Today the online world is attacked by a serious ransomware virus infection. It locks the desktop of the infected machine with its scary warning “Your computer has been locked”. In the majority of the cases the warning is presented in a manner as if it is originated by the police. This infection is of an international character. This means that the scary alert “Your computer has been locked” looks differently depending on the target country. We have noticed many variants of this scareware to be actively spreading today in Europe, the US, Canada, Australia and many other countries all over the world. So, how can one unlock the computer that has been infected with ransomware virus?

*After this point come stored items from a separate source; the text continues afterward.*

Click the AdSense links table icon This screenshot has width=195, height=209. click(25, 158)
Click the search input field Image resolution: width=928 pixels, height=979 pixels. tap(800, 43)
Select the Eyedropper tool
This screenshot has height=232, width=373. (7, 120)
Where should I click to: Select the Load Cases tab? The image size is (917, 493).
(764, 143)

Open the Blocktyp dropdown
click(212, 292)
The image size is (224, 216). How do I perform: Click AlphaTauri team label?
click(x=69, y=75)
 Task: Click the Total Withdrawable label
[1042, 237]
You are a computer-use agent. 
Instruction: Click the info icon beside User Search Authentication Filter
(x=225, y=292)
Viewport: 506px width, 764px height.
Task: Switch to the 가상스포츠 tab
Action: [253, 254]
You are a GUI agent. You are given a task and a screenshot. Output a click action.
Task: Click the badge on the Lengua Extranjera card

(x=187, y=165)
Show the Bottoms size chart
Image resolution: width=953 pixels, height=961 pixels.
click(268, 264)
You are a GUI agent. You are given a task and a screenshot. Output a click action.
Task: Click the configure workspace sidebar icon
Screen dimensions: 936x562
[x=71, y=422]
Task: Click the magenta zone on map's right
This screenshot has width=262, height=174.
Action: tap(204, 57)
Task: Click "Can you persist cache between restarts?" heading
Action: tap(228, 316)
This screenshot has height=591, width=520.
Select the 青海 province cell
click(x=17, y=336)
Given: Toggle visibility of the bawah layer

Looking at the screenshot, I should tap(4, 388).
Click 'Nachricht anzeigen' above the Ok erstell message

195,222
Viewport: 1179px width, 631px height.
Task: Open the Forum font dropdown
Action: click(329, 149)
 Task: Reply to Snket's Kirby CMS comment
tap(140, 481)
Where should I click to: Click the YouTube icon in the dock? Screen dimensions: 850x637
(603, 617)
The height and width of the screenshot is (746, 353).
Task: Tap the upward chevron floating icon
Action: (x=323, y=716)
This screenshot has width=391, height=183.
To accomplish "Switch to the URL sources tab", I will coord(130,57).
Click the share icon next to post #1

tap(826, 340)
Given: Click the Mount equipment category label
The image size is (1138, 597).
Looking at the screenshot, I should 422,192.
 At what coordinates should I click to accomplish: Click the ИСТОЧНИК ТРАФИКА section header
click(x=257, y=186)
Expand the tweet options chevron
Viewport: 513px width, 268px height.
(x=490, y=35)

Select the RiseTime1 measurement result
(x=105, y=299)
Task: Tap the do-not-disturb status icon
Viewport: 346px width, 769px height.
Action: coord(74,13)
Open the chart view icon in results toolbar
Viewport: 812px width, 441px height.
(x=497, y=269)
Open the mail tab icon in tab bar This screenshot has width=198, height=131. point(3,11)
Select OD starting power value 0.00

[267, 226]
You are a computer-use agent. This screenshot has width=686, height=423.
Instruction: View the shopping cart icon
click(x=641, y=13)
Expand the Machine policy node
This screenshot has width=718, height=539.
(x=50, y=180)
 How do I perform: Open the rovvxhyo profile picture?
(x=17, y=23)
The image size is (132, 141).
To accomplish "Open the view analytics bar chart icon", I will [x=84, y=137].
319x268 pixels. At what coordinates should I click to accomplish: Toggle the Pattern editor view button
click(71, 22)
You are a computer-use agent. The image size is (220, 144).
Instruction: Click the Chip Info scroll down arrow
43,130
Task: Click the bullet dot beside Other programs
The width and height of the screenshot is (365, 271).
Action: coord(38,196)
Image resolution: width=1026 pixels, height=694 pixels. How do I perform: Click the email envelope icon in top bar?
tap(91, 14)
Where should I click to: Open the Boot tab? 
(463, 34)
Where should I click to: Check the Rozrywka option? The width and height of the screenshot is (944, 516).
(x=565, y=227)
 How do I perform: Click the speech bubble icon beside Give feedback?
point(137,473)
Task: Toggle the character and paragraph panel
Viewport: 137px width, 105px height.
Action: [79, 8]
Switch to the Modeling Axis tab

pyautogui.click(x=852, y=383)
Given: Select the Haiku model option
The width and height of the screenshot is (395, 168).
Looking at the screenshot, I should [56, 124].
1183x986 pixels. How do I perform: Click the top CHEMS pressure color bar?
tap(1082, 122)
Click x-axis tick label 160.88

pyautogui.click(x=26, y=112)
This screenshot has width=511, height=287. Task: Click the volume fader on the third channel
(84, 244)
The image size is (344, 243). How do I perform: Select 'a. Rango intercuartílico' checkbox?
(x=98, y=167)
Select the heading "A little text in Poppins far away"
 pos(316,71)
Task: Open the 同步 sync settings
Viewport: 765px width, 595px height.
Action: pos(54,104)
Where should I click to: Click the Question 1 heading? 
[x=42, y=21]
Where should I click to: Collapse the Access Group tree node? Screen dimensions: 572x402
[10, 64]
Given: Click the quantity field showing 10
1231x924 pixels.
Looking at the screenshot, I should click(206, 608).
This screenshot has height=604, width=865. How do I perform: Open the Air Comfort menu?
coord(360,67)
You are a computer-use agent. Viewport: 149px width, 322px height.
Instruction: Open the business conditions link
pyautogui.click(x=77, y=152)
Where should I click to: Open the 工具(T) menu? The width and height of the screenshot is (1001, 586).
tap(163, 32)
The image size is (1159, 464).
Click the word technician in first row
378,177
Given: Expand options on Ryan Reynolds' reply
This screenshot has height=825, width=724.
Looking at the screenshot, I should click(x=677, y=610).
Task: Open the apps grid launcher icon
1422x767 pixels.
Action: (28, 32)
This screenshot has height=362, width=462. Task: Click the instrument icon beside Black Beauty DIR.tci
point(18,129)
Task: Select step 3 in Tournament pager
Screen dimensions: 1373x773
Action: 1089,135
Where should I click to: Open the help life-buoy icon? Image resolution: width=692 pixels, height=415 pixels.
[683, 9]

The first key to successful removal of ransomware titled as “Your computer has been locked” is to understand the fake nature of the warning that is produced as some real one allegedly coming from the police or other local law enforcement organizations. You should realize once and for all that what you see is a virus program that was developed by hackers specifically for the purpose of stealing funds from users. Hackers want people to pay money as a ransom to unlock the computer. They push users into indicating the special voucher or PIN codes of Ukash, Paysafecard or GreenDot MoneyPak payment systems in the respective field of the ransomware’s message. Sometimes then also instruct users to indicate such information in a special email address (which is real but used by hackers for the goal of becoming richer by means of scaring and deceiving users).
There are many variants of these ransomware virus infections, as we’ve said already. Today they have the international behavior and change their interface and the language depending on the country that is under attack. Here are the same scary fake police warnings users may see in various countries.
- Your computer has been locked! – targeting the United Kingdom of Great Britain and Northern Ireland, the United States of America, Canada, Australia and Ireland
- Ihr Computer wurde gesperrt! – targering Germany, Austria, the Netherlands and Switzerland
- Váš počitač byl uzamčen! – targeting Czech Republic
- Su ordenador se ha bloqueado! – targeting Spain and some other Spanish-speaking countries
- Tietokoneen on lukittu! – targeting Finland
- Votre ordinateur a été bloqué – targeting France, Luxembourg and some other French-speaking countries
- Υπολογιστής σας έχει κλειδωθεί! – targeting Greece
- Il tuo computer è stato bloccato! – targeting Italy
- Datamaskinner har blitt låst! – targeting Norway
- Komputer został zablokowany! – targeting Poland
- Datorn har låst! – targeting Sweden
The issue of ransomware virus removal is complicated due to the fact that the entire system is locked by the malware. Restarting the system doesn’t help, no matter how many times you do this. The same locked status persists and remains. In some cases rebooting the computer into safe mode with networking is the good solution. In other cases it is recommended that you restart into safe mode with command prompt to avoid and bypass the locked status. We recommend you to follow our generalized ransomware removal guide that should assist you in restoring your system. Please find it below.
Ransomware unlocking procedure
Note! This tutorial is effective for all Ukash and Paysafecard viruses.
1. Restart your computer and press F8 while it is restarting.
2. Choose safe mode with networking.
3. Launch MSConfig.
Press Start –> Run
or press [Win]+R on keyboard
4. Disable startup items rundll32 turning on any application from Application Data.
5. Restart your system once again.
6. Scan with http://trojan-killer.net/download.php?trojankiller to identify file and delete it.
Some versions of these viruses disable all safe modes, but give a short gap that you can use to run anti-malware programs. Then do following:
1. Reboot normally.
2. Start –> Run.
3. Enter: http://trojan-killer.net/download.php?trojankiller If malware is loaded, just press alt+tab once and keep entering the string blindly then press Enter.
4. Press Alt+tab and then R (letter) couple of times. The process of ransomware virus should be killed.